[Saved entries]
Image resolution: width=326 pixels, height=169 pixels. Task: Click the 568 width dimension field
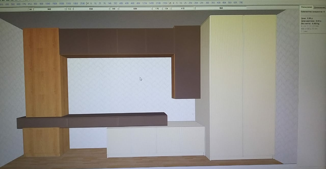49,8
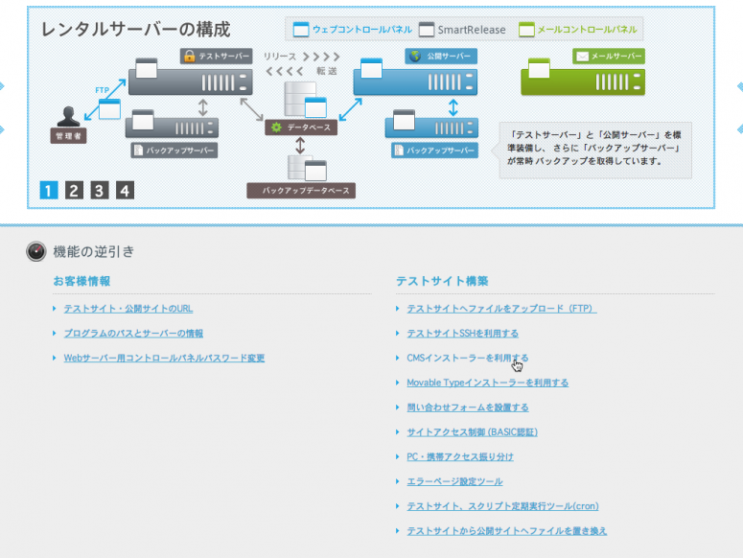Click the camera icon beside 機能の逆引き

pyautogui.click(x=36, y=252)
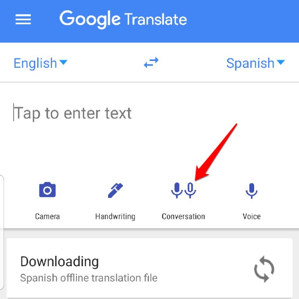Viewport: 299px width, 299px height.
Task: Tap the download sync arrows icon
Action: 264,269
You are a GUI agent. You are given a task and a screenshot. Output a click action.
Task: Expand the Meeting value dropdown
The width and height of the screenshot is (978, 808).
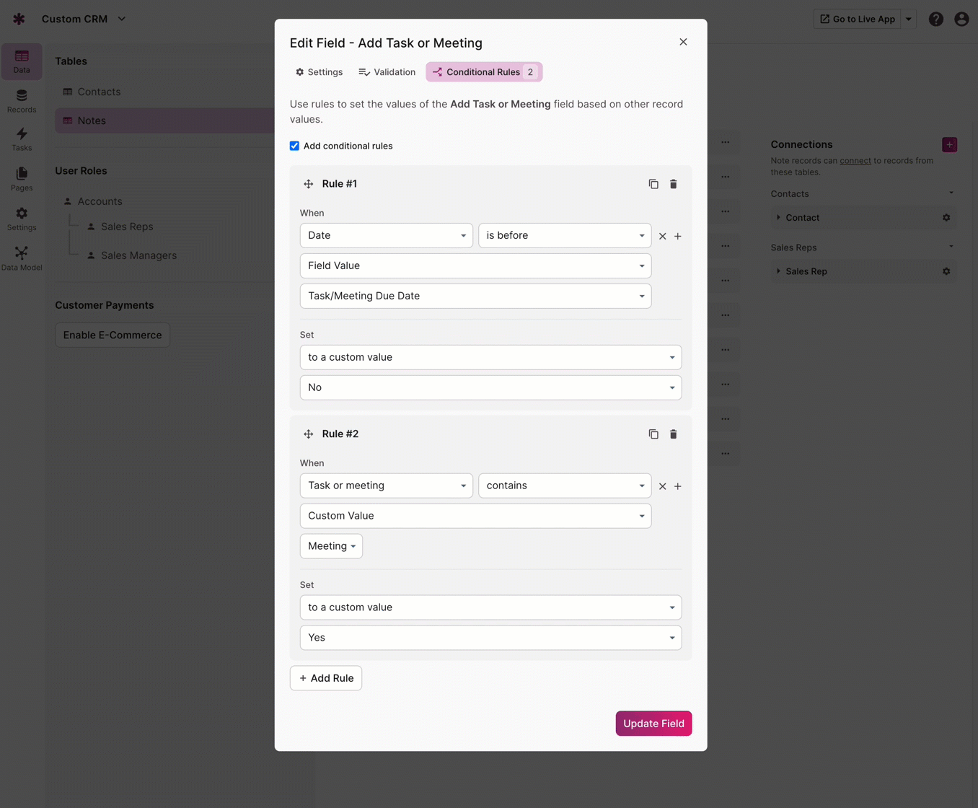pos(331,546)
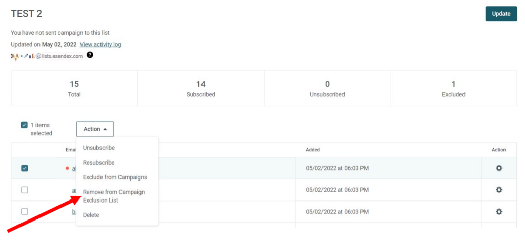This screenshot has height=240, width=525.
Task: Choose Delete from the Action menu
Action: (x=91, y=215)
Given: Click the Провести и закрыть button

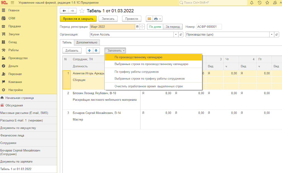Looking at the screenshot, I should [78, 19].
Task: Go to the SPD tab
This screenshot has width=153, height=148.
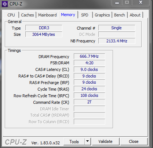Action: (x=85, y=15)
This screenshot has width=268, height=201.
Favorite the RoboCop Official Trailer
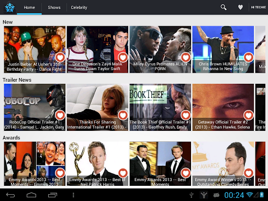(60, 115)
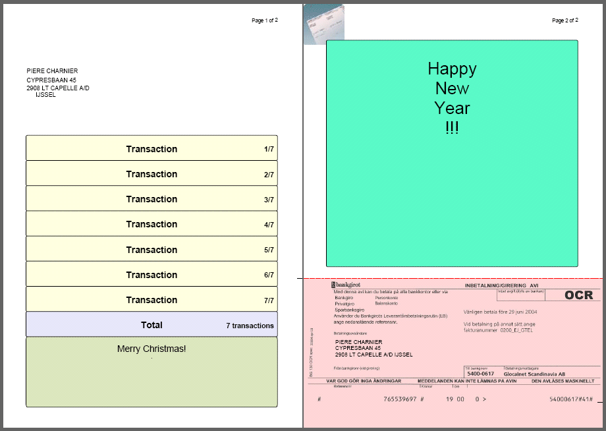The height and width of the screenshot is (431, 606).
Task: Click the 5400-0617 bankgiro number field
Action: tap(480, 374)
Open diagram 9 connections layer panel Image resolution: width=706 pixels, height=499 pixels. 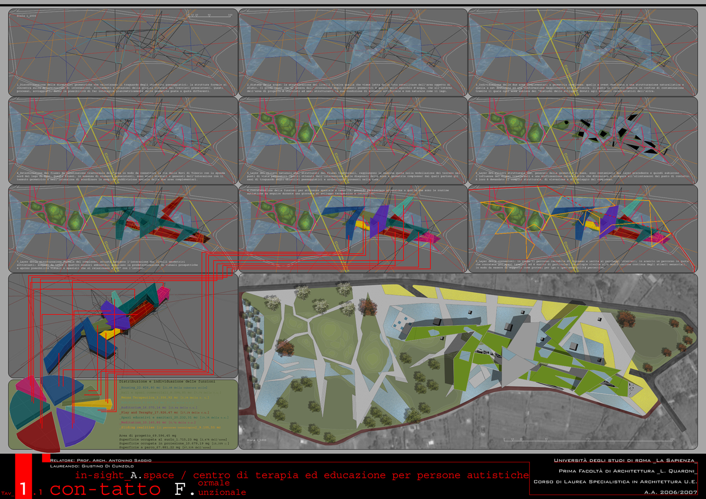tap(583, 228)
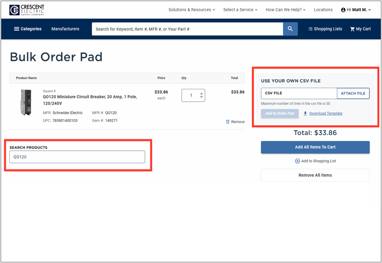Screen dimensions: 382x263
Task: Click the blue search magnifier button
Action: click(x=290, y=29)
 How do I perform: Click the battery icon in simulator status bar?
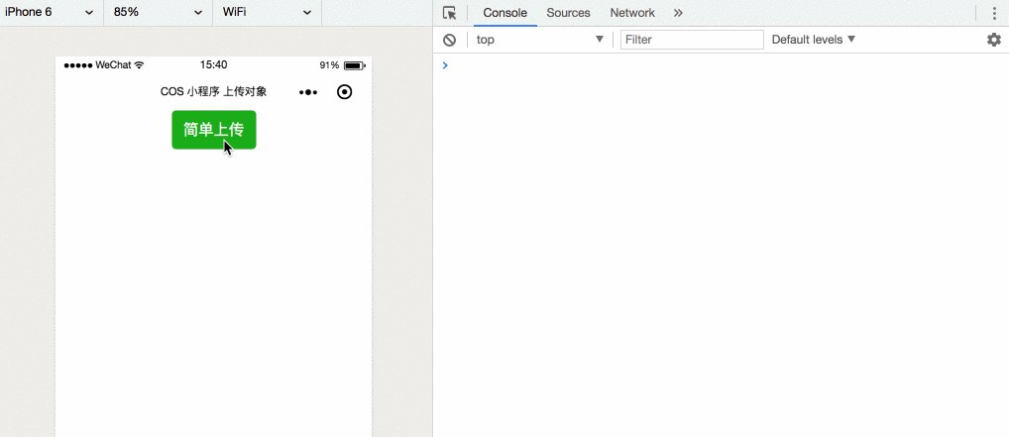tap(354, 65)
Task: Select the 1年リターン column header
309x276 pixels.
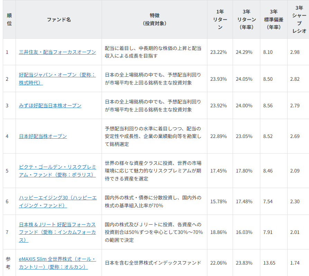Action: pyautogui.click(x=220, y=19)
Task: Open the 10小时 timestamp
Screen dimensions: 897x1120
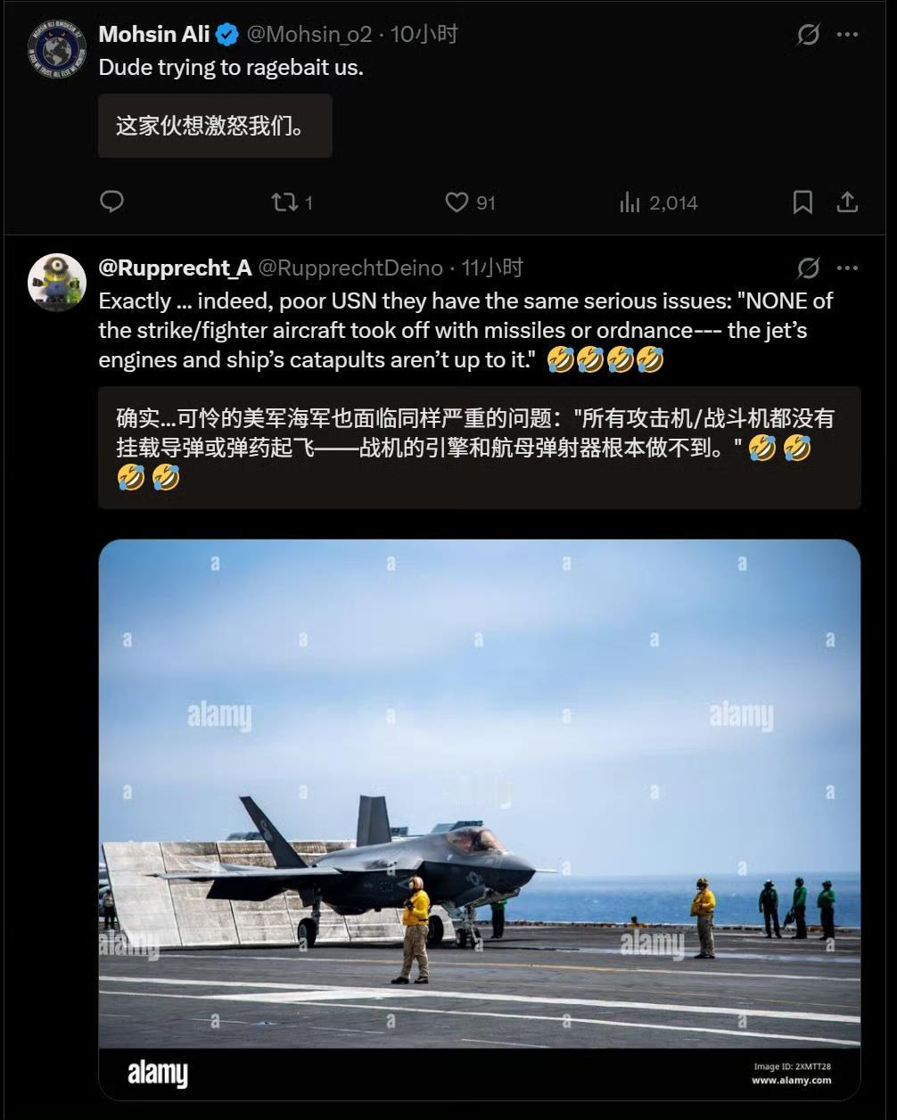Action: pos(424,35)
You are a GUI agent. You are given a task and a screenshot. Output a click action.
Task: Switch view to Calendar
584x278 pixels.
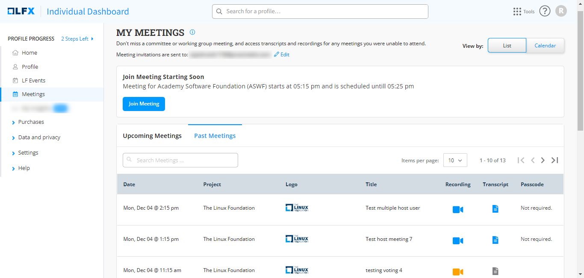coord(545,46)
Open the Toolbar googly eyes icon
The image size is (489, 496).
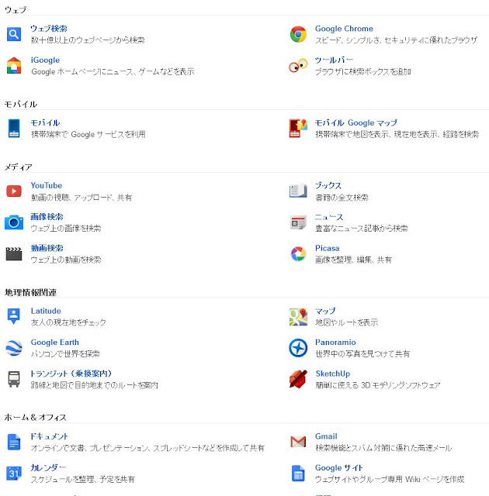pos(298,65)
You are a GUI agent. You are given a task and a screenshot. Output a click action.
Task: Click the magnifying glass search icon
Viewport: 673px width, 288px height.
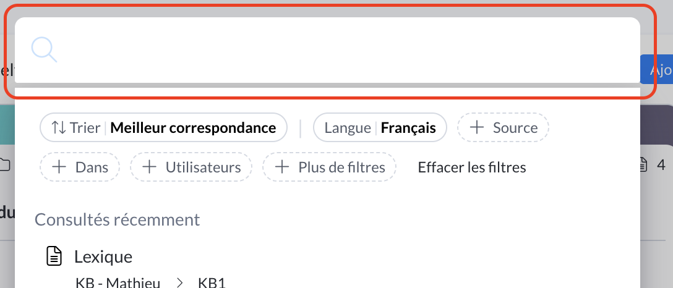(x=45, y=49)
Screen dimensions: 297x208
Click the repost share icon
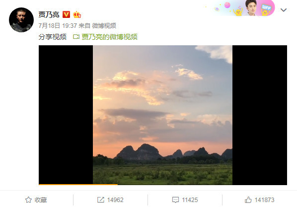tap(101, 200)
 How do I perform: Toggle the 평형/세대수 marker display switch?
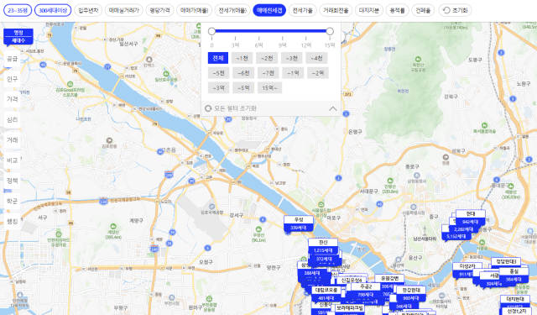click(x=18, y=37)
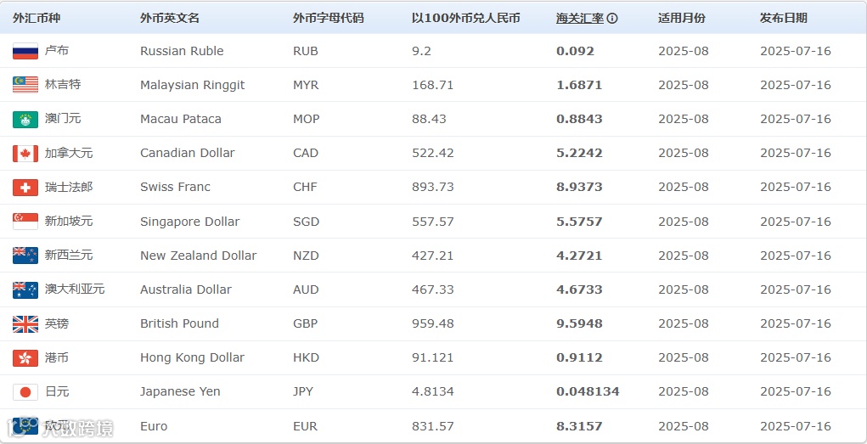Click the Swiss flag icon
The height and width of the screenshot is (444, 867).
25,188
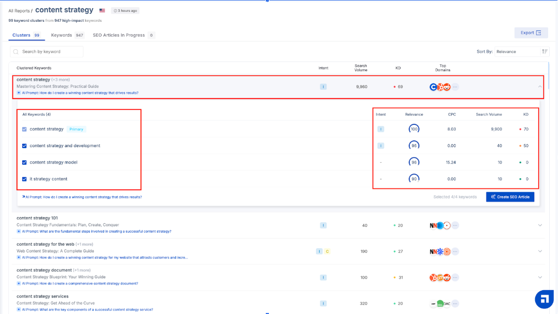Uncheck 'content strategy and development' keyword
Image resolution: width=558 pixels, height=314 pixels.
24,146
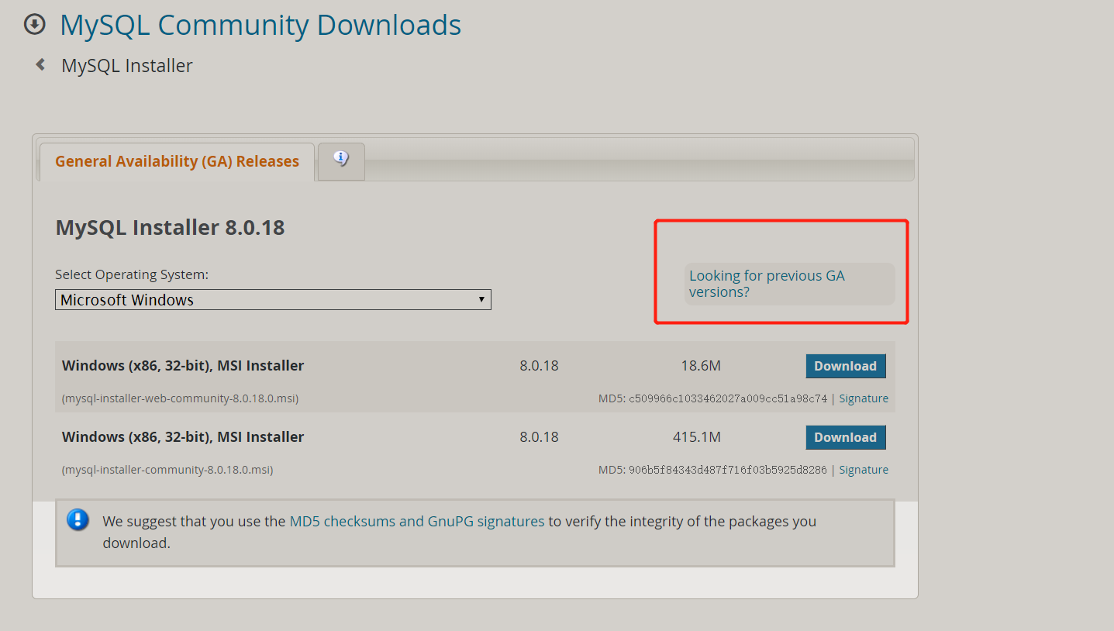The width and height of the screenshot is (1114, 631).
Task: Open Signature link for web-community installer
Action: 864,398
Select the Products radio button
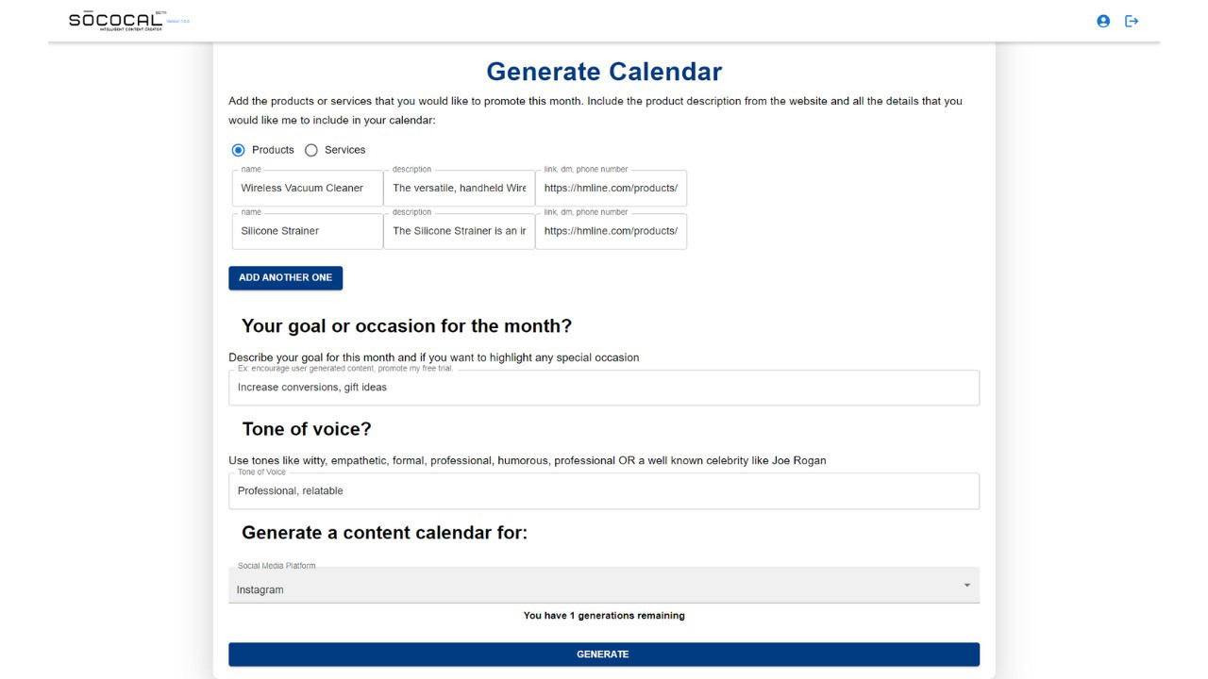1208x679 pixels. 239,150
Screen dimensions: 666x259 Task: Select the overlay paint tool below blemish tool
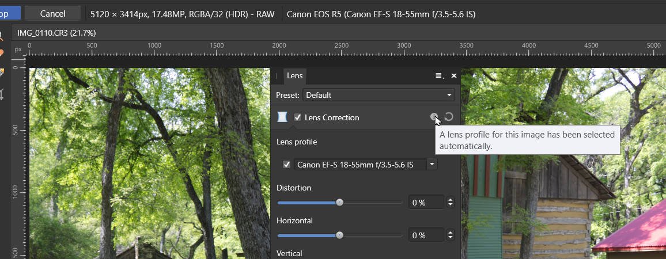tap(1, 72)
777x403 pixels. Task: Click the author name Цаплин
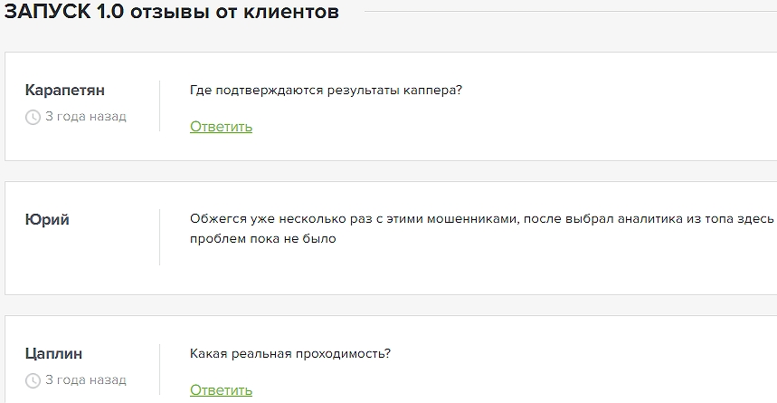[x=53, y=353]
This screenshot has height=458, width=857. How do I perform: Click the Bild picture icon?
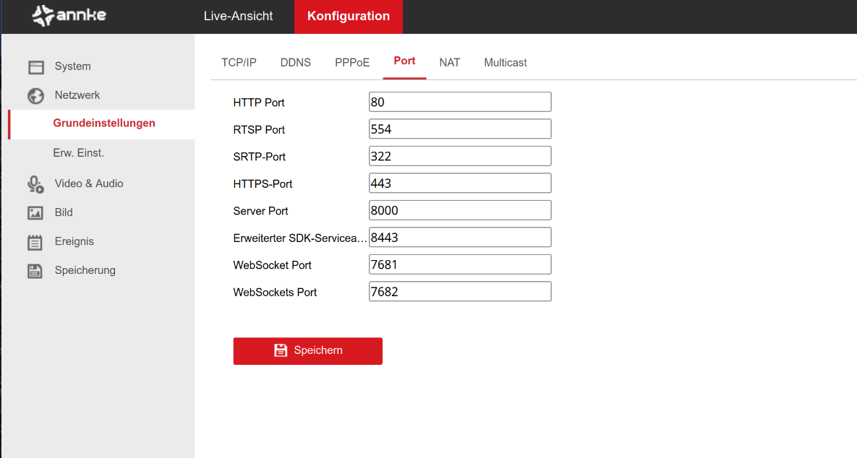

Exercise instructions: Your task is to return the lines above, from the first one up to and including the line containing "Task: Go to the SPD tab", minus any pictures.

Solution:
Image resolution: width=326 pixels, height=169 pixels. Task: Click the 568 width dimension field
49,8
Click the camera icon beside 機能の逆引き

pyautogui.click(x=36, y=252)
Viewport: 299px width, 299px height.
Task: Tap the download sync arrows icon
Action: 264,269
You are a GUI agent. You are given a task and a screenshot. Output a click action.
Task: Expand the Meeting value dropdown
The width and height of the screenshot is (978, 808).
pos(331,546)
This screenshot has height=240, width=525.
Task: Choose Delete from the Action menu
Action: (x=91, y=215)
Given: Click the Провести и закрыть button

Looking at the screenshot, I should [78, 19].
Task: Go to the SPD tab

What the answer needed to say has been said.